Collected data:
[Start of section]

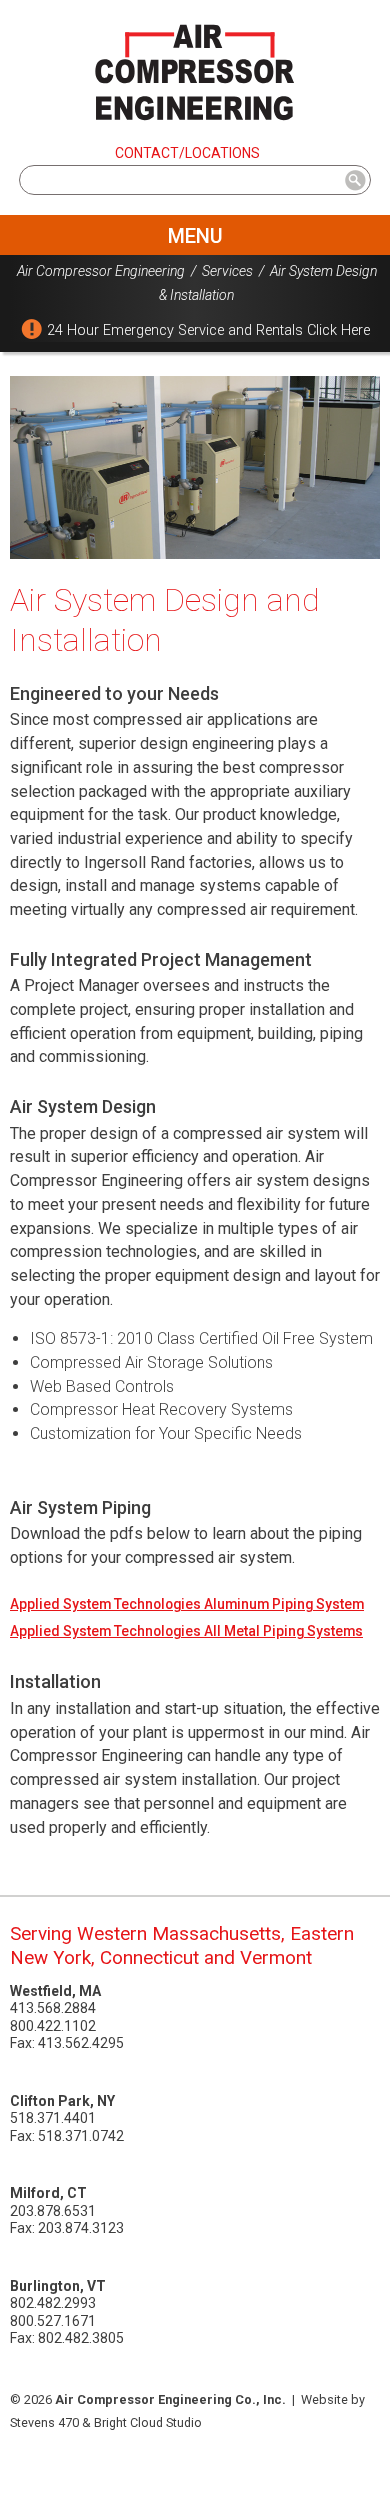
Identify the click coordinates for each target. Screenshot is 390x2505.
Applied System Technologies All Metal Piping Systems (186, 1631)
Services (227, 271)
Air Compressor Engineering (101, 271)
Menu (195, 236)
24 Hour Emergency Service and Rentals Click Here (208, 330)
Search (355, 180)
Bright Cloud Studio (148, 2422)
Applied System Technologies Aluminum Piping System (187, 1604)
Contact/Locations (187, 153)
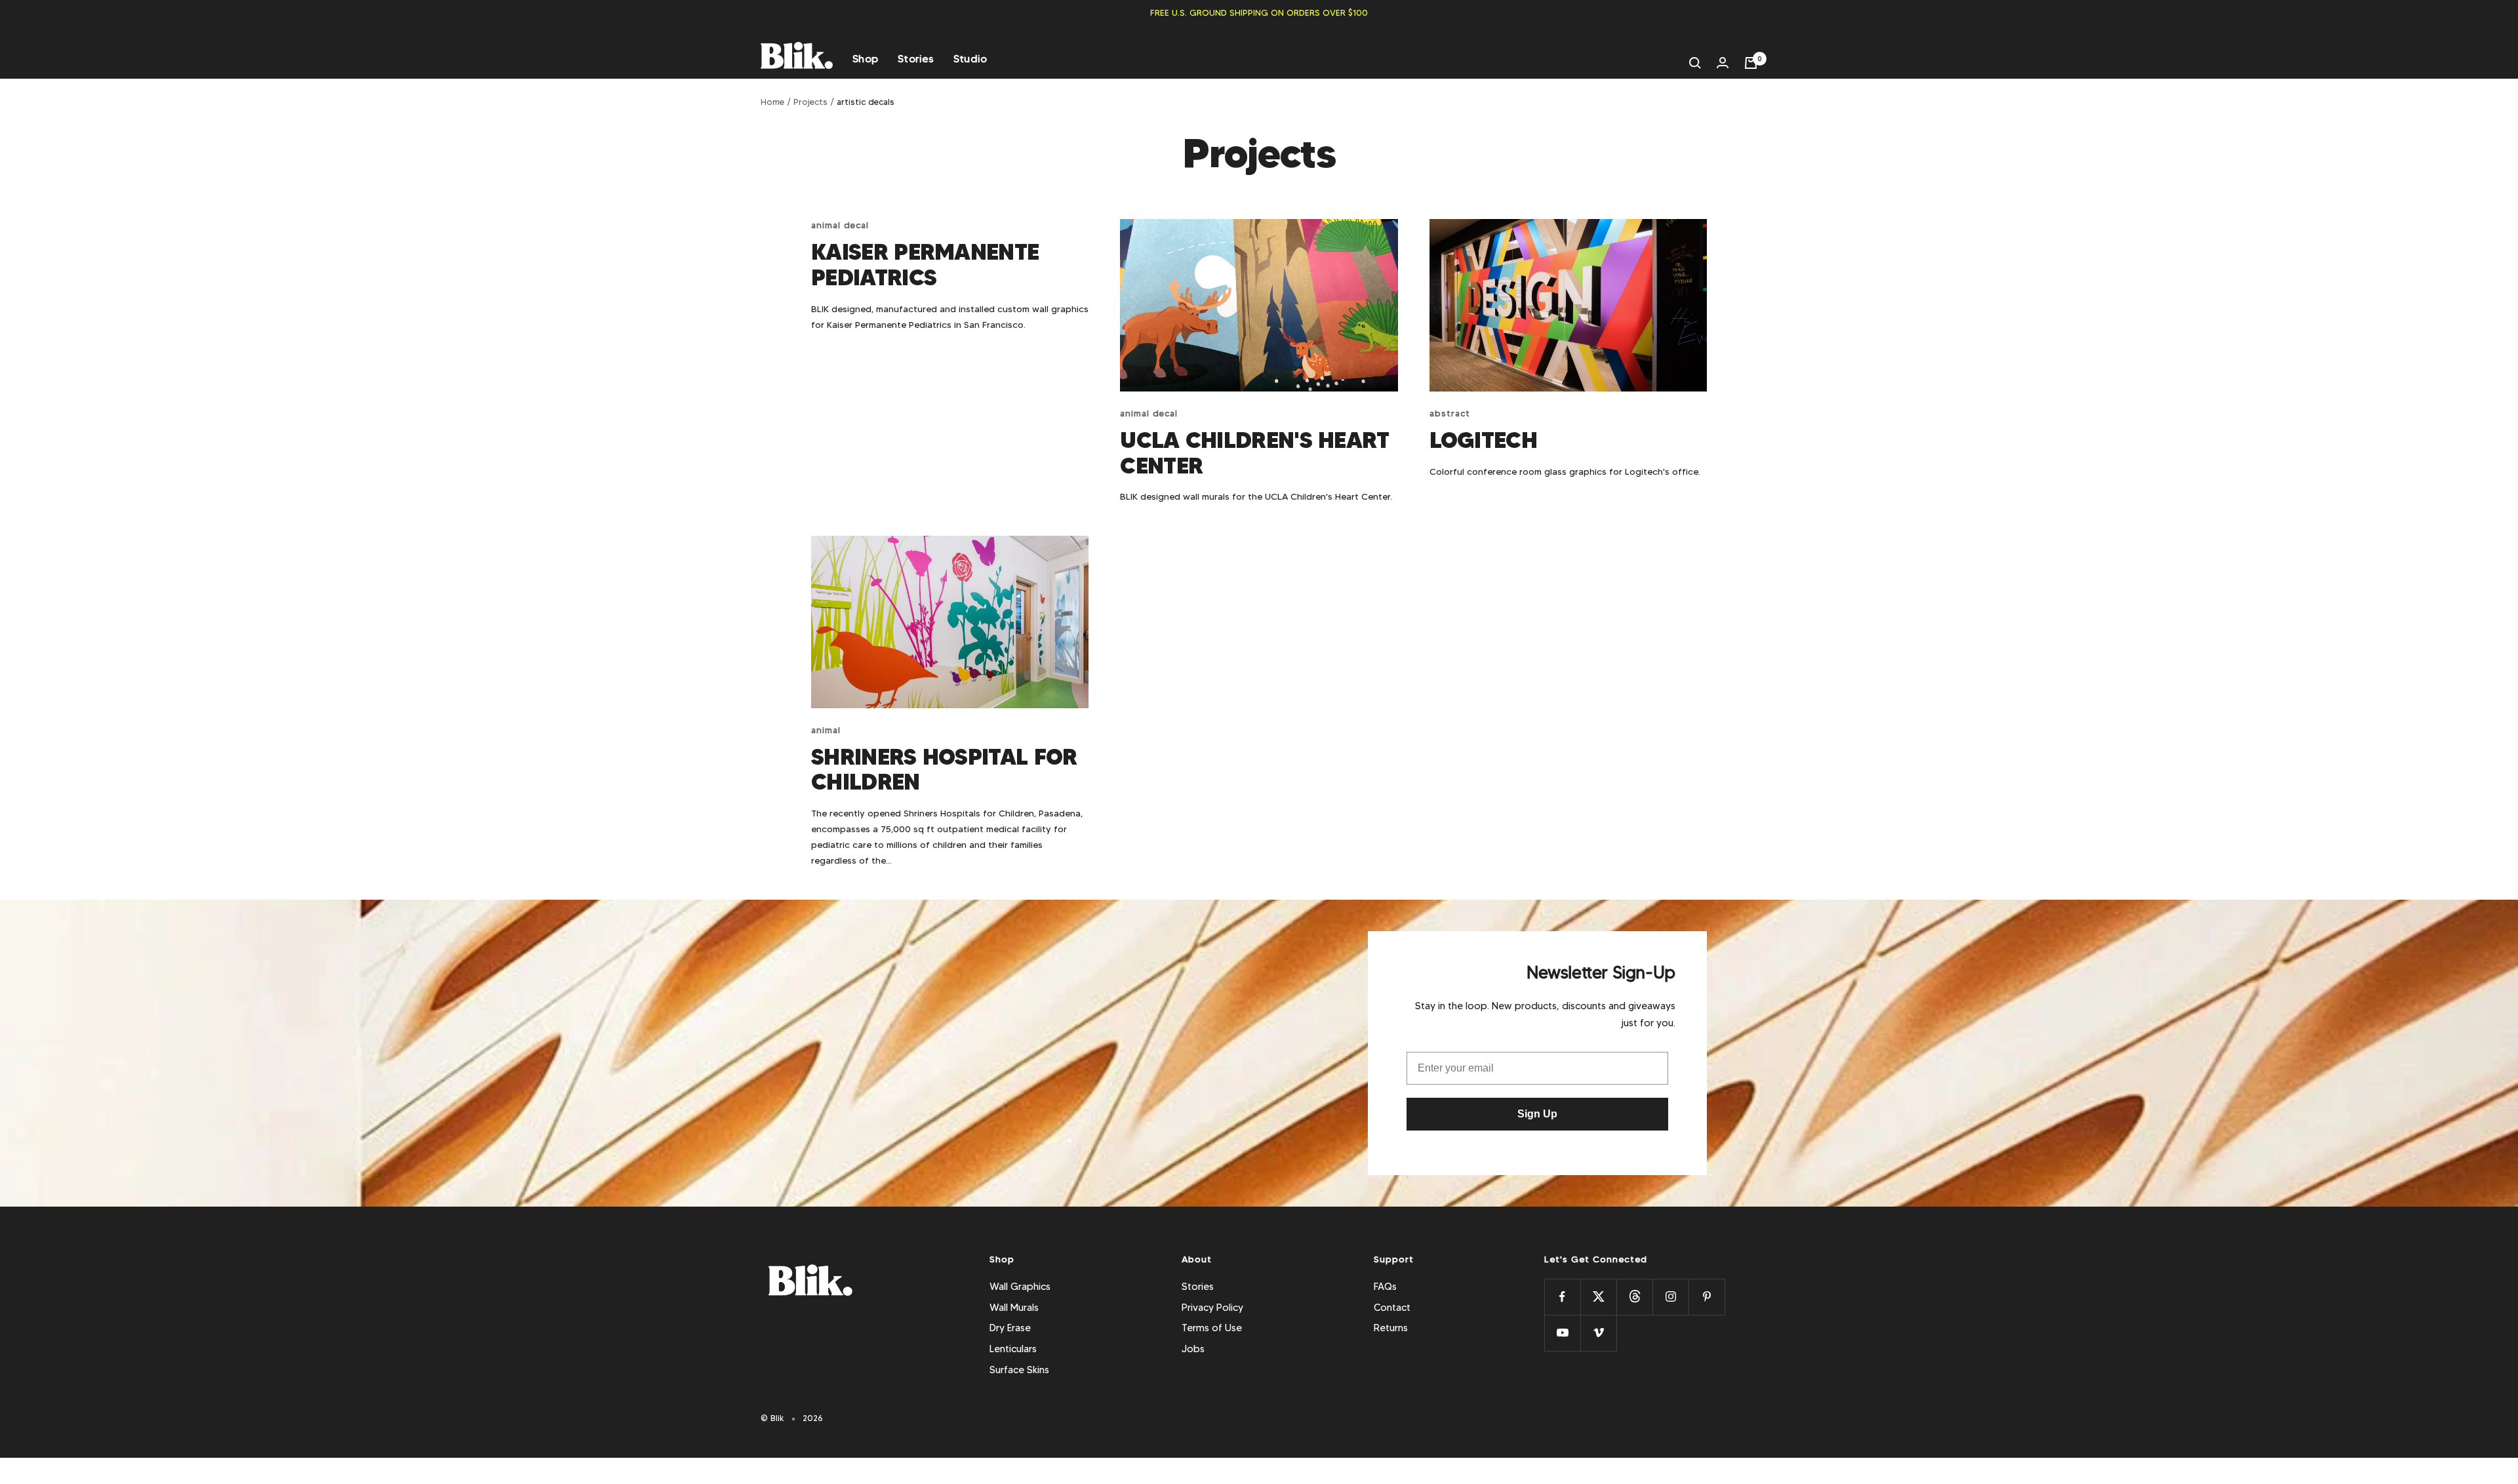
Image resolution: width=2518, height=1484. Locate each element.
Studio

[End of section]

- [PROBLEM DETAILS]: Starting at the line in the records above that contains "Image resolution: width=2518, height=1484.", output every line up to and including the last one, with nothing added.

- [TASK RESULT]:
Image resolution: width=2518, height=1484. Locate each element.
Studio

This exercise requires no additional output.